If you’ve got any additional wisdom about a better way to do things than I’m doing right now I’d definitely appreciate it. It’d be really neat to be able to distribute this via the web runtime, but it seems like that’s impossible with the PhysX DLL requirement. Is the only way to achieve that kind of portability to use the vanilla engine with ODE? If so, can you think of a similar feature/primitive in ODE for point to point repulsion that performs similarly to PhysX forcefields?
Well, in theory Panda3D/PhysX applications can be distributed as .p3d file and thus be played within a browser, since the Panda3D runtime contains a PhysX module which comes with all the libraries needed, even NxCharacter.dll.

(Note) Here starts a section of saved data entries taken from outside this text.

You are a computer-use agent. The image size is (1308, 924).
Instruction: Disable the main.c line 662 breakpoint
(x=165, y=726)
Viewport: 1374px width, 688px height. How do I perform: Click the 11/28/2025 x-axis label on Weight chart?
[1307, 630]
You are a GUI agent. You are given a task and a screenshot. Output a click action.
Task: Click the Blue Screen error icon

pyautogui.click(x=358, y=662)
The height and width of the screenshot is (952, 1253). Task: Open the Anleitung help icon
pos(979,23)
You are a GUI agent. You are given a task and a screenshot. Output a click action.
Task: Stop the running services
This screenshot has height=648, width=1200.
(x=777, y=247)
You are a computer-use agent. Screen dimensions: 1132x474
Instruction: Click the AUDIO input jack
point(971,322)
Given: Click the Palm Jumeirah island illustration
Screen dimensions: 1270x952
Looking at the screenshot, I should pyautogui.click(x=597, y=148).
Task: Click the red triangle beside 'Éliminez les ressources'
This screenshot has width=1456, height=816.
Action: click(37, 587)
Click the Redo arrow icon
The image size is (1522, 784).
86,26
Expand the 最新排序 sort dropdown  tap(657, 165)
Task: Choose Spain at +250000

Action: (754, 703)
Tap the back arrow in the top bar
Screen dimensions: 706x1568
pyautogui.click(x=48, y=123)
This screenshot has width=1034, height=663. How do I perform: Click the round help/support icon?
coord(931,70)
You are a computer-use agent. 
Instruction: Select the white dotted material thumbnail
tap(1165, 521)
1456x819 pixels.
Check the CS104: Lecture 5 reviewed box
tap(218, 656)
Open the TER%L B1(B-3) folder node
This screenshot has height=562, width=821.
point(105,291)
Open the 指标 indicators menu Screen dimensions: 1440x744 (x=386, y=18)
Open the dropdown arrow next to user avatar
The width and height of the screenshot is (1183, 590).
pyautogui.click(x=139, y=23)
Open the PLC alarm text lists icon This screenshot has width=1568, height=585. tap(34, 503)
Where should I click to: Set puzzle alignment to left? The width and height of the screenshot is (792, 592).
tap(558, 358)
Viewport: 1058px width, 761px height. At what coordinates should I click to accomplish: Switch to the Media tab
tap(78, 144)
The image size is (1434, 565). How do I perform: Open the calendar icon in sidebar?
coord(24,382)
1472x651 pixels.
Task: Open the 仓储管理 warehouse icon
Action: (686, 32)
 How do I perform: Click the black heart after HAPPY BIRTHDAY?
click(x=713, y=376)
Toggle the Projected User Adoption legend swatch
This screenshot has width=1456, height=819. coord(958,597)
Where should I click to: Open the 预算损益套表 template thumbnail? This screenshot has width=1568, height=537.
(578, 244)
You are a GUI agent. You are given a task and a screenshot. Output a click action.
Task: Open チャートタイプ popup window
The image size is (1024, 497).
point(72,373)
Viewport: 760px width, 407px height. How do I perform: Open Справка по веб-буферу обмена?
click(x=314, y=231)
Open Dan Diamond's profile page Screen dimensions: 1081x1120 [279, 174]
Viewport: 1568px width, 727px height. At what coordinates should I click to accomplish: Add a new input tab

We had working samples at the time of the Panda3D 1.7.0 release. Unfortunately this doesn’t work anymore with the newest PhysX runtimes. I will talk with rdb about this. I’m afraid the only solution would be to open the Panda3D runtime and let it access libraries outside it’s sandbox, which is a possible security risk and rdb won’t like it.
Mixing different physics engines (Panda built-in, ODE, PhysX, Bullet) is never a good idea. First you have to get the ‘ray’ from your mouse, in ‘world’ coordinates. This is pure Panda3D code and independent on any physics engine. Second, you have to do the raycasting. How to do this depends on the physics engine. Here is a quick and dirty sample code:
#Part one: coordinates
pMouse = base.mouseWatcherNode.getMouse()
pFrom = Point3()
pTo = Point3()
base.camLens.extrude(pMouse, pFrom, pTo)
pFrom = render.getRelativePoint(base.cam, pFrom)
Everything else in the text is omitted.